- _Activity_
Restate each entry below word for word, without skipping any.

- _Collected data entries_
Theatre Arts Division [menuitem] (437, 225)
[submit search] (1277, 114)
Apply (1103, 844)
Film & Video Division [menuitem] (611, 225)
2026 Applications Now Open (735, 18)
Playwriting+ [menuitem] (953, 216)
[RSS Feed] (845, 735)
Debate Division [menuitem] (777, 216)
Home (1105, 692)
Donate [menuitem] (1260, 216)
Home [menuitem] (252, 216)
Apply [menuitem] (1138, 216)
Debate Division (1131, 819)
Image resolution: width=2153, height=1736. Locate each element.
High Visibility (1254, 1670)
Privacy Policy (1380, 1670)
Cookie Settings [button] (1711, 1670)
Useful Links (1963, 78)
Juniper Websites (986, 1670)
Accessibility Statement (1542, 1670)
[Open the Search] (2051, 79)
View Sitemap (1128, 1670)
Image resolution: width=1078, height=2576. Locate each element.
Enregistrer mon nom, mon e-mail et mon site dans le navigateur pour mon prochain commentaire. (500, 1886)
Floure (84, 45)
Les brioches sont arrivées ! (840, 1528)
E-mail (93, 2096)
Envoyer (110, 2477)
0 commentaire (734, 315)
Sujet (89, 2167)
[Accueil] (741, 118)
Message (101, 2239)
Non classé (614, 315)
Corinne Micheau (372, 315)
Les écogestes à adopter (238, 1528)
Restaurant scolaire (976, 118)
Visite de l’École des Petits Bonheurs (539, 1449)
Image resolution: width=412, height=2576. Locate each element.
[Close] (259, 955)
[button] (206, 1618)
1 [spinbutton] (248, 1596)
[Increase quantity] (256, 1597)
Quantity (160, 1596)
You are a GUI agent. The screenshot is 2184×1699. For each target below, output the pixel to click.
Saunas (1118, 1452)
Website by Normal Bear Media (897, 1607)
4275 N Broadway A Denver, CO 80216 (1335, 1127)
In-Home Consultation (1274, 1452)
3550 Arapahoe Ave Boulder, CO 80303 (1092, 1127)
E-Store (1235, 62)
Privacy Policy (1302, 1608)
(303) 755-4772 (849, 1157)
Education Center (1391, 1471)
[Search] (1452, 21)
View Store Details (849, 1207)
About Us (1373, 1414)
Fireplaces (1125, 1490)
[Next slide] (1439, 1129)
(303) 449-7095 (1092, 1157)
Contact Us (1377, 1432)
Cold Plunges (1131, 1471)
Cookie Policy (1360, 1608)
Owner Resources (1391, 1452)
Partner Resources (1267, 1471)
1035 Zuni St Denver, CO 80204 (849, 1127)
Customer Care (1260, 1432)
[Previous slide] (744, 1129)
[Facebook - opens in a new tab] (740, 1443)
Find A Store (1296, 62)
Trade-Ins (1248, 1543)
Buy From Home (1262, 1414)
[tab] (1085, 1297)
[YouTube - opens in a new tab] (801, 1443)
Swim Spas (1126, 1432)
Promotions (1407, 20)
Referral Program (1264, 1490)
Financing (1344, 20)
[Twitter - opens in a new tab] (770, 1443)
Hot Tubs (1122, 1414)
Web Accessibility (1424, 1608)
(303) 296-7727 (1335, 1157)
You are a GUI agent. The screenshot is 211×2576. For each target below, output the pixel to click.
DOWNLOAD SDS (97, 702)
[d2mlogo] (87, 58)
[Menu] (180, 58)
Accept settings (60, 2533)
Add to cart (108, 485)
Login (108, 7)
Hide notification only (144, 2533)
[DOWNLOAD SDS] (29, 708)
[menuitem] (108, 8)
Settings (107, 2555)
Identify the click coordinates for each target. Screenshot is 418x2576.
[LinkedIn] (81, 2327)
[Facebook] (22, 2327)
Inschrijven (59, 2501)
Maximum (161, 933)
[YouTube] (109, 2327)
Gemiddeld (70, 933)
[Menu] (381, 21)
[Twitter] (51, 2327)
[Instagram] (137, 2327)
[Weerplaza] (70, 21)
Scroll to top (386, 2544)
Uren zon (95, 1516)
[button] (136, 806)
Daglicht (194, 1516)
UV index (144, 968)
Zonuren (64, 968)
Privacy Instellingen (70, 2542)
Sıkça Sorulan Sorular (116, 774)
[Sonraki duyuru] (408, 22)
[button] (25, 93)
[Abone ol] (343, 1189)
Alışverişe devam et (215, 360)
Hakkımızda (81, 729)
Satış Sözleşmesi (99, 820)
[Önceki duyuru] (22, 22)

- _Answer to this exercise_
Theatre Arts Division [menuitem] (437, 225)
[submit search] (1277, 114)
Apply (1103, 844)
Film & Video Division [menuitem] (611, 225)
2026 Applications Now Open (735, 18)
Playwriting+ [menuitem] (953, 216)
[RSS Feed] (845, 735)
Debate Division [menuitem] (777, 216)
Home (1105, 692)
Donate [menuitem] (1260, 216)
Home [menuitem] (252, 216)
Apply [menuitem] (1138, 216)
Debate Division (1131, 819)
Image resolution: width=2153, height=1736. Locate each element.
High Visibility (1254, 1670)
Privacy Policy (1380, 1670)
Cookie Settings [button] (1711, 1670)
Useful Links (1963, 78)
Juniper Websites (986, 1670)
Accessibility Statement (1542, 1670)
[Open the Search] (2051, 79)
View Sitemap (1128, 1670)
Image resolution: width=1078, height=2576. Locate each element.
Enregistrer mon nom, mon e-mail et mon site dans le navigateur pour mon prochain commentaire. (500, 1886)
Floure (84, 45)
Les brioches sont arrivées ! (840, 1528)
E-mail (93, 2096)
Envoyer (110, 2477)
0 commentaire (734, 315)
Sujet (89, 2167)
[Accueil] (741, 118)
Message (101, 2239)
Non classé (614, 315)
Corinne Micheau (372, 315)
Les écogestes à adopter (238, 1528)
Restaurant scolaire (976, 118)
Visite de l’École des Petits Bonheurs (539, 1449)
Image resolution: width=412, height=2576. Locate each element.
[Close] (259, 955)
[button] (206, 1618)
1 [spinbutton] (248, 1596)
[Increase quantity] (256, 1597)
Quantity (160, 1596)
You are a GUI agent. The screenshot is 2184×1699. For each target below, output the pixel to click.
Saunas (1118, 1452)
Website by Normal Bear Media (897, 1607)
4275 N Broadway A Denver, CO 80216 (1335, 1127)
In-Home Consultation (1274, 1452)
3550 Arapahoe Ave Boulder, CO 80303 (1092, 1127)
E-Store (1235, 62)
Privacy Policy (1302, 1608)
(303) 755-4772 (849, 1157)
Education Center (1391, 1471)
[Search] (1452, 21)
View Store Details (849, 1207)
About Us (1373, 1414)
Fireplaces (1125, 1490)
[Next slide] (1439, 1129)
(303) 449-7095 (1092, 1157)
Contact Us (1377, 1432)
Cold Plunges (1131, 1471)
Cookie Policy (1360, 1608)
Owner Resources (1391, 1452)
Partner Resources (1267, 1471)
1035 Zuni St Denver, CO 80204 (849, 1127)
Customer Care (1260, 1432)
[Previous slide] (744, 1129)
[Facebook - opens in a new tab] (740, 1443)
Find A Store (1296, 62)
Trade-Ins (1248, 1543)
Buy From Home (1262, 1414)
[tab] (1085, 1297)
[YouTube - opens in a new tab] (801, 1443)
Swim Spas (1126, 1432)
Promotions (1407, 20)
Referral Program (1264, 1490)
Financing (1344, 20)
[Twitter - opens in a new tab] (770, 1443)
Hot Tubs (1122, 1414)
Web Accessibility (1424, 1608)
(303) 296-7727 (1335, 1157)
You are a GUI agent. The screenshot is 211×2576. For each target below, output the pixel to click.
DOWNLOAD SDS (97, 702)
[d2mlogo] (87, 58)
[Menu] (180, 58)
Accept settings (60, 2533)
Add to cart (108, 485)
Login (108, 7)
Hide notification only (144, 2533)
[DOWNLOAD SDS] (29, 708)
[menuitem] (108, 8)
Settings (107, 2555)
Identify the click coordinates for each target. Screenshot is 418x2576.
[LinkedIn] (81, 2327)
[Facebook] (22, 2327)
Inschrijven (59, 2501)
Maximum (161, 933)
[YouTube] (109, 2327)
Gemiddeld (70, 933)
[Menu] (381, 21)
[Twitter] (51, 2327)
[Instagram] (137, 2327)
[Weerplaza] (70, 21)
Scroll to top (386, 2544)
Uren zon (95, 1516)
[button] (136, 806)
Daglicht (194, 1516)
UV index (144, 968)
Zonuren (64, 968)
Privacy Instellingen (70, 2542)
Sıkça Sorulan Sorular (116, 774)
[Sonraki duyuru] (408, 22)
[button] (25, 93)
[Abone ol] (343, 1189)
Alışverişe devam et (215, 360)
Hakkımızda (81, 729)
Satış Sözleşmesi (99, 820)
[Önceki duyuru] (22, 22)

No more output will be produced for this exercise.